10.9.15

Arenas y otros materiales de construcción de sueños


Esta mañana percibo algo que me molesta al andar. Arena en mis zapatillas. Más precisamente la del pié derecho, aunque este es un detalle de poca cuenta. Poco o nada cuenta, como los detalles en los que se fija uno mientras anda por la calle, como rebuscando en cada esquina.
Como quien percibe arena en un ojo después del vendaval de la tarde de antes de ayer. Como quien nota arena en un riñon.
Lo primero que se me viene a la cabeza es la canción aquella de la película. Arenas de soledad. Que también es título de un cuadro colgado en alguna pared blanca de alguna casa blanca de un suburbio de Madrid. Hermoso, por cierto. Sentido.
Luego pienso que la arena debe ser de ayer. Cuando me fui a jugar al parque con los niños. Hermosa tarde de parque y árboles y arena.
En el segundo sucesivo reflexiono sobre el sentido existencial filosófico vital metafísico de la arena.
En el tercer tiempo me pongo a escribir, sobre un papel imaginario, mientras la chica rubia de ojos castaños, sentada a mi lado sigue maquillándose entre estación y estación del recorrido metropolitano. Tren con dirección Paco De Lucía. Bonito destino metropolitano.
Y me pregunto: ¿y si acumulara toda la arena que tarde tras tarde me llevo a casa en mis zapatos? Podría construir una mansión. Un castillo con almenas, torre con princesa, dragón, y foso con cocodrilo de mentira.
Podría construir un edificio con el fin último y único de hacer soñar a unos niños.
Soñar es bueno. Dicen. Aunque luego te despiertes. Te desveles. Te pongas nervioso. Te pongas zapatillas y salgas en la noche para hablarle a la luna, que encima nucna contesta, y como mucho pone cara menguante.
Construiría un castillo bien lejos de la orilla del mar. Por si a caso.

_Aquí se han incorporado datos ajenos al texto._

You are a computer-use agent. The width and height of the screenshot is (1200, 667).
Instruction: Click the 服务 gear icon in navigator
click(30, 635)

Tendría puente levadizo, para que por la noche no entraran los monstruos de dientes afilados y garras terribles. Ni sus sombras tampoco.
Tendría conexión de internet para conocerlo todo, plancha para alisar las ideas, y microondas, aunque eso sea simplemente para hacer palomitas los sábados por la noche. También habría una batidora, donde mezclar todas las ocurrencias. Muchas estanterías donde coleccionar, como soldaditos de plomo, sueños realizados y en proceso, incluso fracasos. Maquetas de cartón y juguetes de papel. También donde colocar unos cuernos de corzo que me regaló un día un amigo, pastor de lobos.

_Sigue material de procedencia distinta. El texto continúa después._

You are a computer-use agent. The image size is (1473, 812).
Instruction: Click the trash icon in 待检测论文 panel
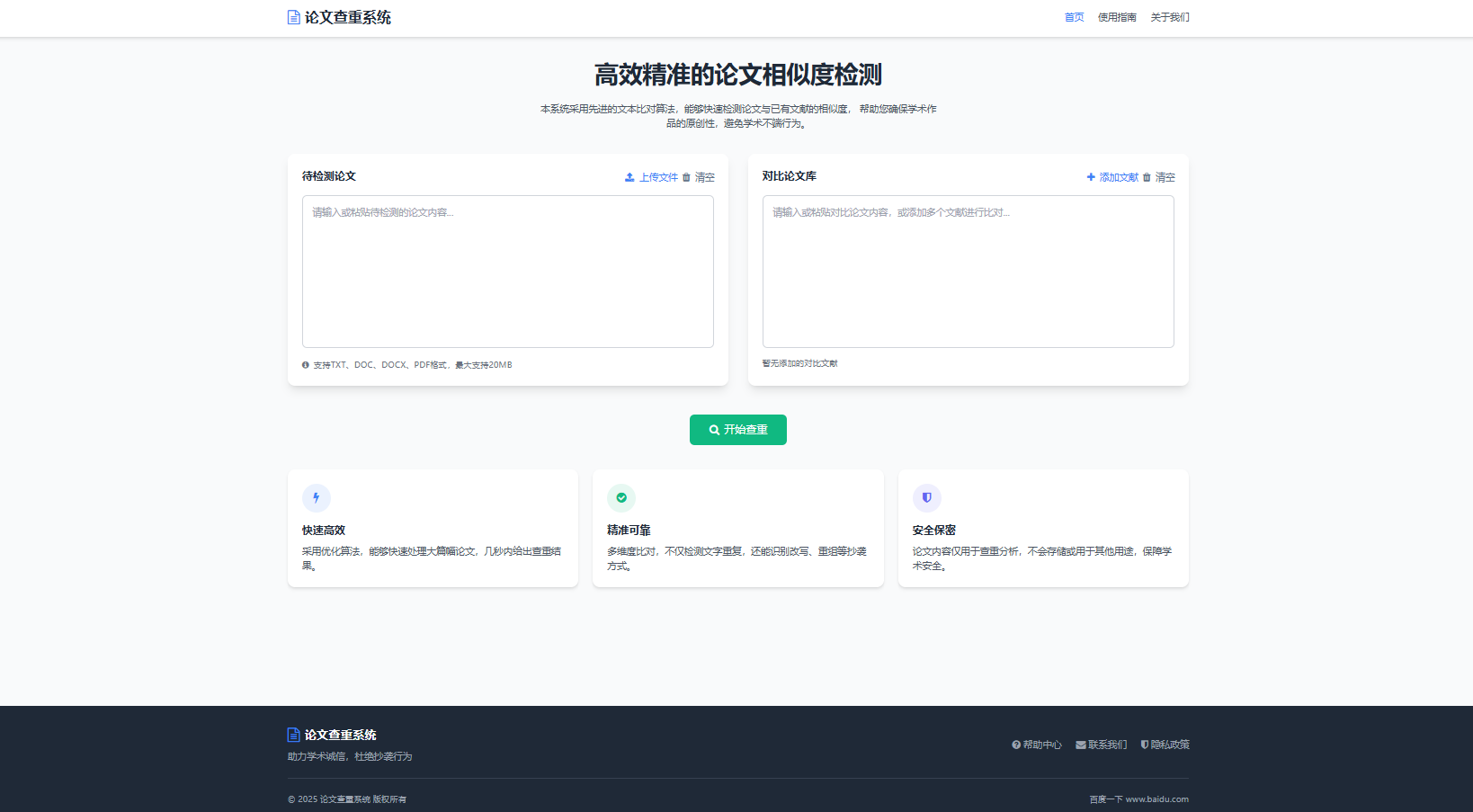686,177
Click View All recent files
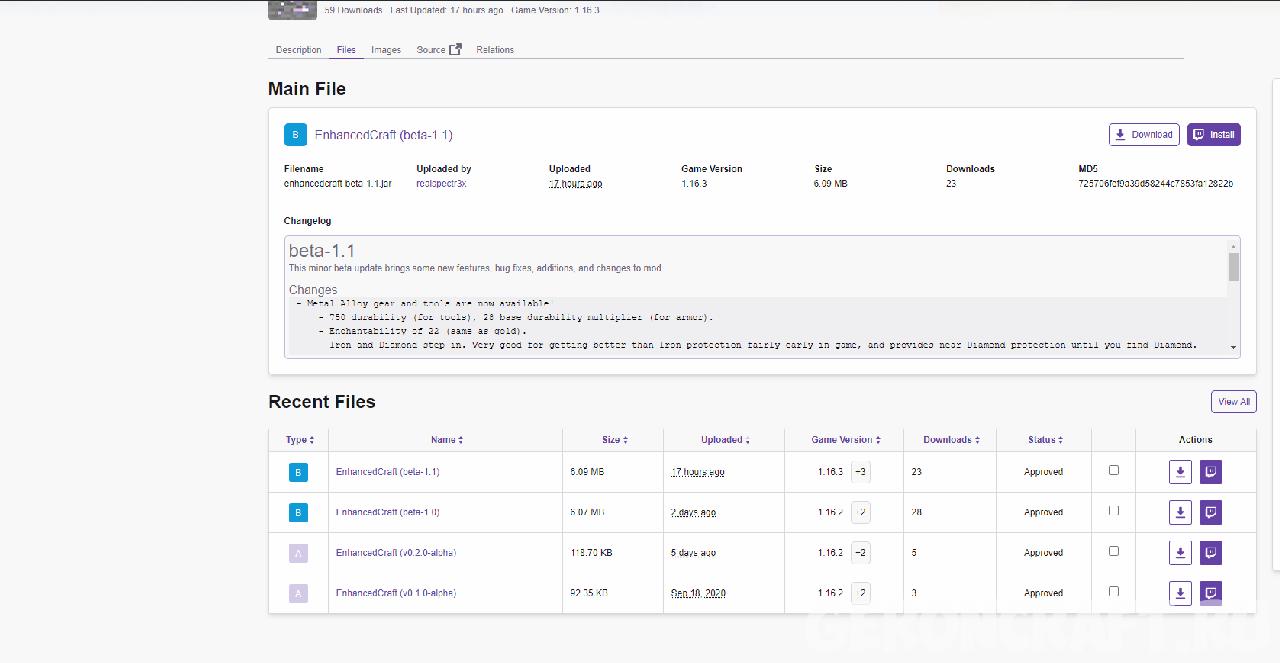1280x663 pixels. coord(1233,402)
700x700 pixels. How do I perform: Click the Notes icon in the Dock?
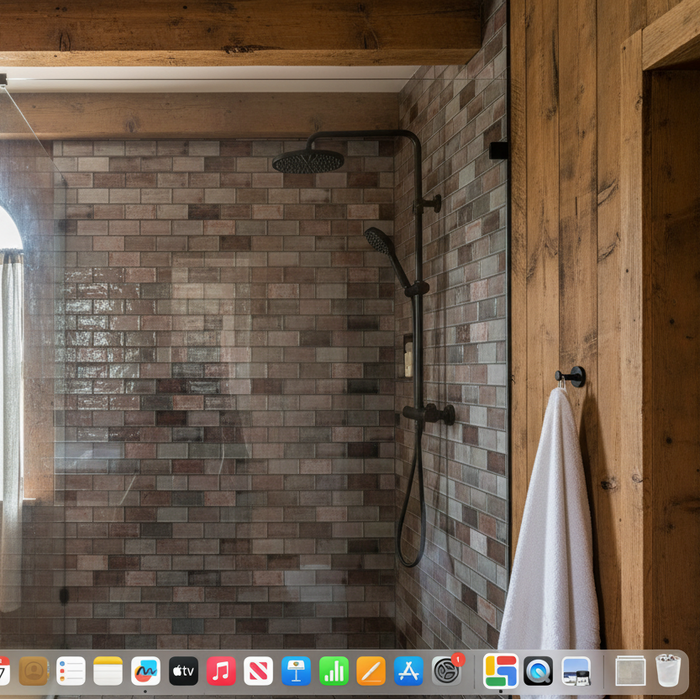click(x=108, y=670)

Si sacara esa arena de mi zapato derecho, caminaría más cómodo. Y podría avanzar en mi construcción efímera de castillo medieval.
Y si lo hiciera, caminaría más rápido, recto, simétrico, preciso, racional.
Y vería ese castillo terminarse, y me daría cuenta que sólo es un castillo de arena, y que mañana el hombre del tiempo ha previsto borrasca y fuertes vientos de noroeste. Y que lo más normal es que mañana algo de arena acabe en mis ojos.
A pesar de todo, creo que hoy lo que voy a hacer serà dejar esa arena donde estè, en mi zapato derecho. Y acordarme del día de ayer, cuando la vida se deslizaba sobre un tobogán amarillo, al atardecer.
Se estaba fenomenal.

Lo mismo al hombre del tiempo le atropella un autobús esta noche mientras vuelve del plató. Y resulta que se había equivocado, y que sólo era lluvia, sin viento.
Y resulta que justo ayer me compré en una tienda de Madrid un paraguas de colorines, tan grande como un castillo.